## [Work to be completed]
Transcribe the records below. Leave every line exactly as written.

☆ ☆ ☆ ☆ ☆ ☆ ☆

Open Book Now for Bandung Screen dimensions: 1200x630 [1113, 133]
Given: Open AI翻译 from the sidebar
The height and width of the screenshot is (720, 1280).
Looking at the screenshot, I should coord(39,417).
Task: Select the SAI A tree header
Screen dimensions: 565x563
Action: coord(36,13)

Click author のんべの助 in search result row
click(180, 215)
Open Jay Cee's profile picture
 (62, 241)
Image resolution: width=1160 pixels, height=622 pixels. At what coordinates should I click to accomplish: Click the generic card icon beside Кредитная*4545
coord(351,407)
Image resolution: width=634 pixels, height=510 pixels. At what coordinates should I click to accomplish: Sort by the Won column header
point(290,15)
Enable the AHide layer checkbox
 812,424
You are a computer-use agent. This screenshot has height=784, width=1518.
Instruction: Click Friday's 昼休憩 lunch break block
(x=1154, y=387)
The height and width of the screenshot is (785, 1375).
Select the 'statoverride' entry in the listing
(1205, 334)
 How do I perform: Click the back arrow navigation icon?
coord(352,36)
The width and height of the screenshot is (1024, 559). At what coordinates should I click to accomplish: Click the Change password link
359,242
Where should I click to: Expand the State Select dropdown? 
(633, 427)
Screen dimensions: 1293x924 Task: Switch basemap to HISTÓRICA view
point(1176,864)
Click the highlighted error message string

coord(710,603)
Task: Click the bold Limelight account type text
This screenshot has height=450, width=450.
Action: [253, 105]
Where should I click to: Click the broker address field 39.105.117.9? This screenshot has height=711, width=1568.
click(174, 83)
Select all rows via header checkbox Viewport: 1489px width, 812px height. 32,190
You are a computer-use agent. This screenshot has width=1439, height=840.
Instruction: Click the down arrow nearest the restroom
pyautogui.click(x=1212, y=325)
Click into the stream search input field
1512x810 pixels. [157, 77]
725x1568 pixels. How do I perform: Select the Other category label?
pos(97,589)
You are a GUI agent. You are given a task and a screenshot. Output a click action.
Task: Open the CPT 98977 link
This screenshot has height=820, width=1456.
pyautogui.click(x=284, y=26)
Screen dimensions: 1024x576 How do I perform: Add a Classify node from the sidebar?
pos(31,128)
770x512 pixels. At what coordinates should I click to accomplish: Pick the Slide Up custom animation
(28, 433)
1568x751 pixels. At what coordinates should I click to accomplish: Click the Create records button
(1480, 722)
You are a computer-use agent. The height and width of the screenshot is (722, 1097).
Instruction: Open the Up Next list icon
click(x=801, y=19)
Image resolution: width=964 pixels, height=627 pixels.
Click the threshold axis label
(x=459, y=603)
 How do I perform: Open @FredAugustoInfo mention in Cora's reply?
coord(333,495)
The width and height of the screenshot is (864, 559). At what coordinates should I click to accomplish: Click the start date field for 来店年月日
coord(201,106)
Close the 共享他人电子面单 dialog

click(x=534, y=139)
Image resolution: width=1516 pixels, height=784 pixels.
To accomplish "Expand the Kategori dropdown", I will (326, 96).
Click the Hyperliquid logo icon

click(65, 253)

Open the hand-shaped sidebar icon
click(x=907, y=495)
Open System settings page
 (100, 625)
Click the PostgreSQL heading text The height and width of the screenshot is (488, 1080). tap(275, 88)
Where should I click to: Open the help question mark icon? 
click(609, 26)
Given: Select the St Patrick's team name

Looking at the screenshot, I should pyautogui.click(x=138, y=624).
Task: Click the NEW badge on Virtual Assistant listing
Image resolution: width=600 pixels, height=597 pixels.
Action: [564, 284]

☆ ☆ ☆ ☆ ☆ ☆ ☆

## [Answer space]
Open Book Now for Bandung Screen dimensions: 1200x630 [1113, 133]
Given: Open AI翻译 from the sidebar
The height and width of the screenshot is (720, 1280).
Looking at the screenshot, I should coord(39,417).
Task: Select the SAI A tree header
Screen dimensions: 565x563
Action: coord(36,13)

Click author のんべの助 in search result row
click(180, 215)
Open Jay Cee's profile picture
 (62, 241)
Image resolution: width=1160 pixels, height=622 pixels. At what coordinates should I click to accomplish: Click the generic card icon beside Кредитная*4545
coord(351,407)
Image resolution: width=634 pixels, height=510 pixels. At what coordinates should I click to accomplish: Sort by the Won column header
point(290,15)
Enable the AHide layer checkbox
 812,424
You are a computer-use agent. This screenshot has height=784, width=1518.
Instruction: Click Friday's 昼休憩 lunch break block
(x=1154, y=387)
The height and width of the screenshot is (785, 1375).
Select the 'statoverride' entry in the listing
(1205, 334)
 How do I perform: Click the back arrow navigation icon?
coord(352,36)
The width and height of the screenshot is (1024, 559). At what coordinates should I click to accomplish: Click the Change password link
359,242
Where should I click to: Expand the State Select dropdown? 
(633, 427)
Screen dimensions: 1293x924 Task: Switch basemap to HISTÓRICA view
point(1176,864)
Click the highlighted error message string

coord(710,603)
Task: Click the bold Limelight account type text
This screenshot has height=450, width=450.
Action: [253, 105]
Where should I click to: Click the broker address field 39.105.117.9? This screenshot has height=711, width=1568.
click(174, 83)
Select all rows via header checkbox Viewport: 1489px width, 812px height. 32,190
You are a computer-use agent. This screenshot has width=1439, height=840.
Instruction: Click the down arrow nearest the restroom
pyautogui.click(x=1212, y=325)
Click into the stream search input field
1512x810 pixels. [157, 77]
725x1568 pixels. How do I perform: Select the Other category label?
pos(97,589)
You are a GUI agent. You are given a task and a screenshot. Output a click action.
Task: Open the CPT 98977 link
This screenshot has height=820, width=1456.
pyautogui.click(x=284, y=26)
Screen dimensions: 1024x576 How do I perform: Add a Classify node from the sidebar?
pos(31,128)
770x512 pixels. At what coordinates should I click to accomplish: Pick the Slide Up custom animation
(28, 433)
1568x751 pixels. At what coordinates should I click to accomplish: Click the Create records button
(1480, 722)
You are a computer-use agent. The height and width of the screenshot is (722, 1097).
Instruction: Open the Up Next list icon
click(x=801, y=19)
Image resolution: width=964 pixels, height=627 pixels.
Click the threshold axis label
(x=459, y=603)
 How do I perform: Open @FredAugustoInfo mention in Cora's reply?
coord(333,495)
The width and height of the screenshot is (864, 559). At what coordinates should I click to accomplish: Click the start date field for 来店年月日
coord(201,106)
Close the 共享他人电子面单 dialog

click(x=534, y=139)
Image resolution: width=1516 pixels, height=784 pixels.
To accomplish "Expand the Kategori dropdown", I will (326, 96).
Click the Hyperliquid logo icon

click(65, 253)

Open the hand-shaped sidebar icon
click(x=907, y=495)
Open System settings page
 (100, 625)
Click the PostgreSQL heading text The height and width of the screenshot is (488, 1080). tap(275, 88)
Where should I click to: Open the help question mark icon? 
click(609, 26)
Given: Select the St Patrick's team name

Looking at the screenshot, I should pyautogui.click(x=138, y=624).
Task: Click the NEW badge on Virtual Assistant listing
Image resolution: width=600 pixels, height=597 pixels.
Action: [564, 284]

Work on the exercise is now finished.